La culture par exemple a très peu été animée en Afrique depuis les indépendances. Entendons par culture l’expression la plus large et la moins sclérosée des  donnés mentaux d’une collectivité. La contagion par les cultures prépondérantes engendre des variations de comportements chez les plus «  fragiles ». Un Africain de trente ans et moins a peu de chances de penser que la seule voie de succès est d’abord collective et qu’il serait en certaine mesure aussi responsable du sort de son pays, lorsqu’il choisit de ne plus y penser, que l’homme politique qui n’a de cesse d’être, lui, à protéger ses avoirs volés en Suisse. Un Africain né après indépendances risque peu de se convaincre que tous les savoirs sont indispensables dans leur complémentarité, leur globalité à qui pense, certes à raison, que la tâche n’est pas sinécure en Afrique…

 

La saison sèche est aussi saison pendant laquelle les hommes paysans de chez moi ménagent dans la forêt, sans abattre les arbres comme pour un champ de semailles, des espaces qui accueilleront les jeunes pousses de bananiers.

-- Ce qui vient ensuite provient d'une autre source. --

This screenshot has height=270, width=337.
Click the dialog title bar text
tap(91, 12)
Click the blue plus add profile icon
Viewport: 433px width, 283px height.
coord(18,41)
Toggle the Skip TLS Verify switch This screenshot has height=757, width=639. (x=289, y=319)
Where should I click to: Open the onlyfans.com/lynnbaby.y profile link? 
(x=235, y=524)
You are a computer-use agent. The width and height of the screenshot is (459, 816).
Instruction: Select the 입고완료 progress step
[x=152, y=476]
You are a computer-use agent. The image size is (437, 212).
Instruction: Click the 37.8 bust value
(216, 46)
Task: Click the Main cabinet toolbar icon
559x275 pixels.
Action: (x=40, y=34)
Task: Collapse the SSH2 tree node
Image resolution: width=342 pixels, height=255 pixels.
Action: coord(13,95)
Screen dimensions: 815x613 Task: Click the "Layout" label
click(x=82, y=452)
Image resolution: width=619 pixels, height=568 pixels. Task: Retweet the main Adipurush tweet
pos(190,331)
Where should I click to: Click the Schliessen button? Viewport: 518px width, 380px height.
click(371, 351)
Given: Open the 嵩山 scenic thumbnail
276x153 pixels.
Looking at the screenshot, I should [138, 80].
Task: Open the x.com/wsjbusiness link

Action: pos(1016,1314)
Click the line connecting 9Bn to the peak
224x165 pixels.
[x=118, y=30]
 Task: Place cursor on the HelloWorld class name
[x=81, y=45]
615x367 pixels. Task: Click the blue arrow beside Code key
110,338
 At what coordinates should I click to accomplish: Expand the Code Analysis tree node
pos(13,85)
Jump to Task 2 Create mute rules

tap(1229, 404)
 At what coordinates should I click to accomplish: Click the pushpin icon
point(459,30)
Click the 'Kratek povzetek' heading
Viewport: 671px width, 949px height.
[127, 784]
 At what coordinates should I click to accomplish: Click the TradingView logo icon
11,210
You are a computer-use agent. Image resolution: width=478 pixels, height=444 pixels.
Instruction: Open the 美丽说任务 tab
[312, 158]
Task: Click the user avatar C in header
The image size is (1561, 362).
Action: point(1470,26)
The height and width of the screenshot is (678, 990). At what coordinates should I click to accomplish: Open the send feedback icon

L’ombre et le soleil les mèneront à maturité plus lentement, et tout aussi sûrement que les semis portés à mûrir en trois mois.

 

C’est cette forêt que la lune boude toujours les nuits sans lune, parce qu’on la fendit de moitié ( qui donc, enfin ?), qui sait à ce point travailler à l’avenir des hommes et femmes qui l’habitent.

 

La réalité n’a pas la simplicité d’un conte que les étoiles racontent à leurs enfants et à leurs petits-enfants, afin de leur enseigner comment être plus belles les nuits obscures. Lune qu’elles envient, même ravalée par sa moitié, réduite des trois quarts.

 

Les hommes, eux, en ont gardé le dicton qui veut que la lune n’a pas toujours pleuré.

 

Ils ne s’accordent toujours pas sur le sens à lui donner.